(Stored data entries)
● ● ● ●
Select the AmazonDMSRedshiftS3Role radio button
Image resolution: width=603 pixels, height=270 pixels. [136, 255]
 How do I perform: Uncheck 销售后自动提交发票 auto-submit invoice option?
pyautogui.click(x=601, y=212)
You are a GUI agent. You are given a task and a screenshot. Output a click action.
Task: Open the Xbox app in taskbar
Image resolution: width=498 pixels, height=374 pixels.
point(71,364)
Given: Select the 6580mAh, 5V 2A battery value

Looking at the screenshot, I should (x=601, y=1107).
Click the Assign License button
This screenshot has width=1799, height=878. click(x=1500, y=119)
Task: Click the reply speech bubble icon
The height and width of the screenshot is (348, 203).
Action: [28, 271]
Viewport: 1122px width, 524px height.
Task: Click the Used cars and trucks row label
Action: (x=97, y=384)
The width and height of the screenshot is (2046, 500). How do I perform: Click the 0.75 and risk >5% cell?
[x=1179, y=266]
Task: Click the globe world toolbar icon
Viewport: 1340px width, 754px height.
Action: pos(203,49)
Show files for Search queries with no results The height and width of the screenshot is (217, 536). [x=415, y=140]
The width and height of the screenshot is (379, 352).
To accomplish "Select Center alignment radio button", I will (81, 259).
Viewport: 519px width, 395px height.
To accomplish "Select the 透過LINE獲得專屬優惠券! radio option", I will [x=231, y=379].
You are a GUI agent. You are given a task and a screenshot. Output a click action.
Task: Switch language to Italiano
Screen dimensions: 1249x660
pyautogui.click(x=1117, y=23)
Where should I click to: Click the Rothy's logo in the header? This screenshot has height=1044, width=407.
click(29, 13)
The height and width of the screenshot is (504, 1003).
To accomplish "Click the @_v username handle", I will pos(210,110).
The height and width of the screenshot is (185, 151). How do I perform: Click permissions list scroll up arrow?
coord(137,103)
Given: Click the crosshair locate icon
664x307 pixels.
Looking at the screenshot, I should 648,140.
● ● ● ●
*GOAL OF THE EXERCISE*:
All records above need to be set down again exactly as written.

*RESPONSE TO THIS TASK*:
Select the AmazonDMSRedshiftS3Role radio button
Image resolution: width=603 pixels, height=270 pixels. [136, 255]
 How do I perform: Uncheck 销售后自动提交发票 auto-submit invoice option?
pyautogui.click(x=601, y=212)
You are a GUI agent. You are given a task and a screenshot. Output a click action.
Task: Open the Xbox app in taskbar
Image resolution: width=498 pixels, height=374 pixels.
point(71,364)
Given: Select the 6580mAh, 5V 2A battery value

Looking at the screenshot, I should (x=601, y=1107).
Click the Assign License button
This screenshot has width=1799, height=878. click(x=1500, y=119)
Task: Click the reply speech bubble icon
The height and width of the screenshot is (348, 203).
Action: [28, 271]
Viewport: 1122px width, 524px height.
Task: Click the Used cars and trucks row label
Action: (x=97, y=384)
The width and height of the screenshot is (2046, 500). How do I perform: Click the 0.75 and risk >5% cell?
[x=1179, y=266]
Task: Click the globe world toolbar icon
Viewport: 1340px width, 754px height.
Action: pos(203,49)
Show files for Search queries with no results The height and width of the screenshot is (217, 536). [x=415, y=140]
The width and height of the screenshot is (379, 352).
To accomplish "Select Center alignment radio button", I will (81, 259).
Viewport: 519px width, 395px height.
To accomplish "Select the 透過LINE獲得專屬優惠券! radio option", I will [x=231, y=379].
You are a GUI agent. You are given a task and a screenshot. Output a click action.
Task: Switch language to Italiano
Screen dimensions: 1249x660
pyautogui.click(x=1117, y=23)
Where should I click to: Click the Rothy's logo in the header? This screenshot has height=1044, width=407.
click(29, 13)
The height and width of the screenshot is (504, 1003).
To accomplish "Click the @_v username handle", I will pos(210,110).
The height and width of the screenshot is (185, 151). How do I perform: Click permissions list scroll up arrow?
coord(137,103)
Given: Click the crosshair locate icon
664x307 pixels.
Looking at the screenshot, I should 648,140.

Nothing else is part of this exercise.